ASSIGNMENT:
Transcribe only the lines of the listing below from the one holding "Where should I click to: Follow" through the one holding "1020x824 pixels.", inclusive, without any change.

DATA IN THIS EXERCISE:
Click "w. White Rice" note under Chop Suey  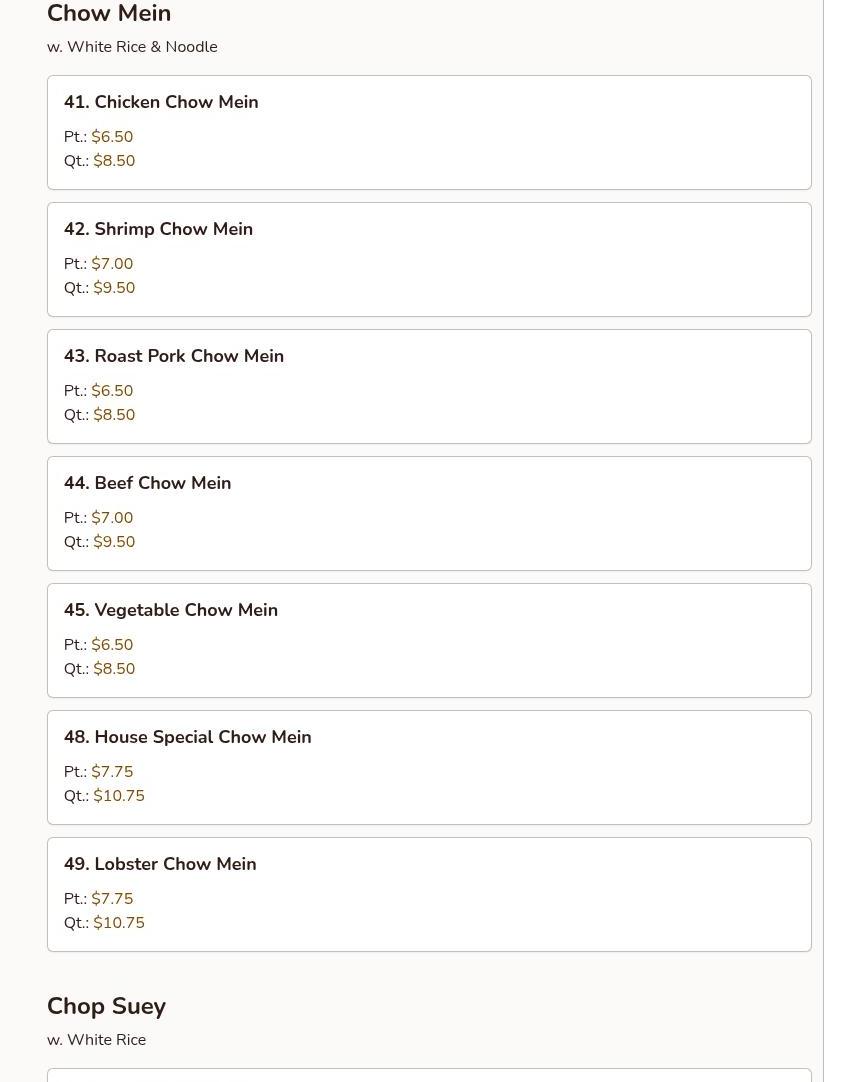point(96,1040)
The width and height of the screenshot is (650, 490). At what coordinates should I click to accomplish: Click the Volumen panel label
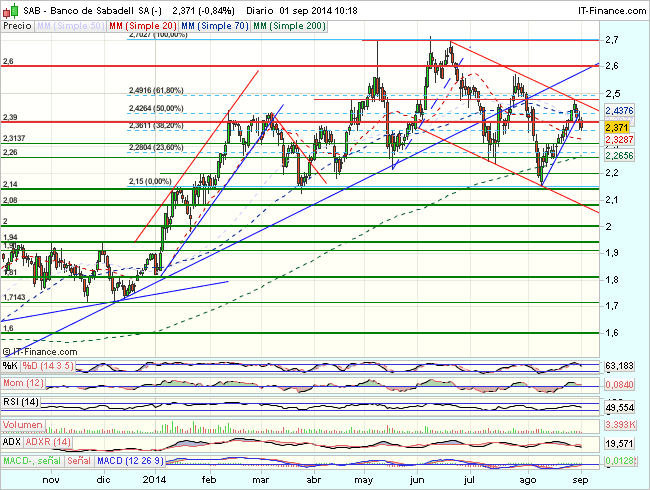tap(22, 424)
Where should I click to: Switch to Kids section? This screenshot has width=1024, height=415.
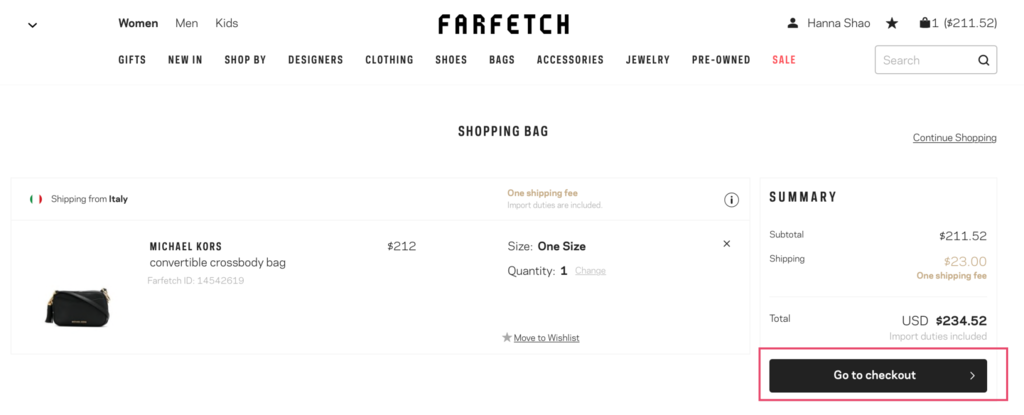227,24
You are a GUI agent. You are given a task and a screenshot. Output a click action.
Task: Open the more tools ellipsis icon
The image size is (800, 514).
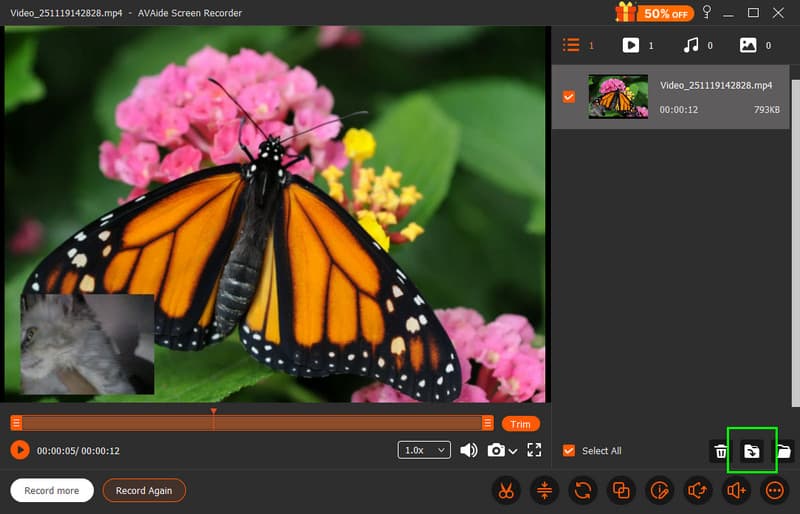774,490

* * *

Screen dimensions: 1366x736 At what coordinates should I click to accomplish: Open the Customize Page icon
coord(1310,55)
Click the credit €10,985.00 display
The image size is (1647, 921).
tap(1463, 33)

* * *

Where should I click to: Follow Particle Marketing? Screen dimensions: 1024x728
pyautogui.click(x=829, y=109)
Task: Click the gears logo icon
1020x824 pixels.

RESULT OF THE EXERCISE:
Where should I click to: Follow Particle Marketing? Screen dimensions: 1024x728
pyautogui.click(x=829, y=109)
Task: Click the gears logo icon
1020x824 pixels.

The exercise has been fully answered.